Thomas rubbed it self-consciously.
“I had a bit of a fall. By the watermill at Warwick Castle.”
“And you carry your shoulder funny,” said Hodges. “That a fall too?”
“No. I got shot. In Chicago. You can check with Polinski.”
“Quite a life you lead, isn’t it, Mr. Knight? I mean, for a teacher.”
“I don’t know what you want me to say to that,” said Thomas.
“Did you find what you were looking for, at Miss Church’s?”
“Not sure what I was looking for,” he said. “No, I don’t think so. I now know that Dagenhart—an old professor of mine—knew Daniella Blackstone at the time of the fire, but I pretty much knew that already.”
“So just your arrest to show for the day’s work,” said Hodges. “I hope the rest of your holiday—sorry,
vacation
—goes better.”
“Is it likely to?”
“Well, let’s see,” said Hodges, looking over a sheet of notes. “We have you on suspected burglary . . .”
“I told you,” Thomas inserted. “I didn’t take anything!”
“Burglary is a complex crime,” said Hodges. “You don’t have to have stolen anything. Section nine, subsections one A and B of the Theft Act say that burglary has various possible ingredients, which include theft, but also might include rape, grievous bodily harm, or unlawful damage.”
“I didn’t do any of those things.”
“You don’t need to have actually committed any of those offenses if the intent to commit them was part of your unlawful entrance.”
“Why would I be looking to attack Elsbeth Church or smash her property?”
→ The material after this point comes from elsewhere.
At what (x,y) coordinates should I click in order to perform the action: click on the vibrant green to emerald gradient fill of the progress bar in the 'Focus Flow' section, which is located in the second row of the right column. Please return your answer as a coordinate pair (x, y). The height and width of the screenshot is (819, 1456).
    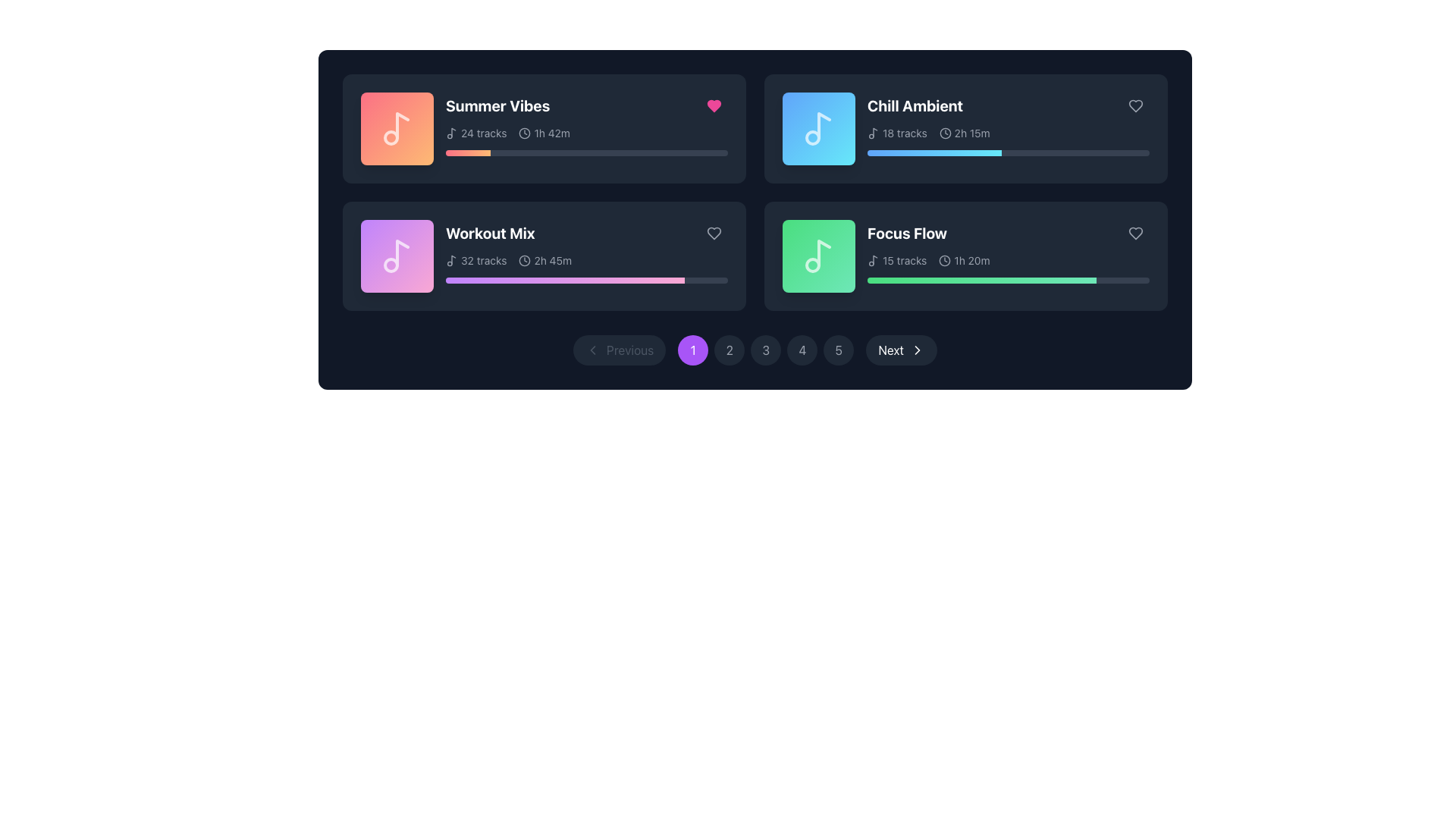
    Looking at the image, I should click on (981, 281).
“I can’t say, can I?” said Hodges. “But I can tell you this. You could be charged with various crimes pending consultation with the homeowner. At the very least, civil trespass. Or we could go back to the venerable English common law—a law preserved not through statute but practice from time immemorial—and charge you with conduct likely to cause a breach of the peace. Or we can get really creative, and charge you with being found on enclosed premises for unlawful purposes, as per the 1824 Vagrancy Act. But we’d have to clear you of burglary before we started trying those, and we’re a long way from having done that, aren’t we? So no, Mr. Knight, to answer your question: I don’t see your vacation getting any better.”
CHAPTER 82
Hodges asked if he thought English law didn’t apply to him. He wondered aloud if Thomas was relying on his citizenship to save him from trouble and if as an American he was used to thinking that he was somehow above the law and custom of other countries, that his own interests and desires—however frivolous or absurd—somehow trumped all other concerns. If he did, said the policeman, he was sorely misled.
Thomas said little, merely shaking his head and periodically saying, “No, sir, I don’t think that.”
The policemen were being studiously polite and methodical, but Thomas couldn’t help wondering if he had touched a nerve. He had seen enough of the U.K. papers to catch a recurrent preoccupation with American high-handedness on the global stage, a tendency to act on their self-declared moral authority regardless of what the rest of the world thought. He knew this rankled a lot of Europeans. They didn’t think much of that America-as-policeman-of-the-world stuff. They probably weren’t too keen on Americans playing world private investigator either . . .
The last thing Hodges said to him was a cliché, offered halfway between explanation and defiance:
“You ever hear the phrase, ‘An Englishman’s home is his castle’?”
Thomas said he had.
“Well,” said the policeman. “There you are then.”
Thomas was taken back down the hallway, escorted by a tall black officer who watched him impassively, as Hodges and the sergeant continued their conversation elsewhere.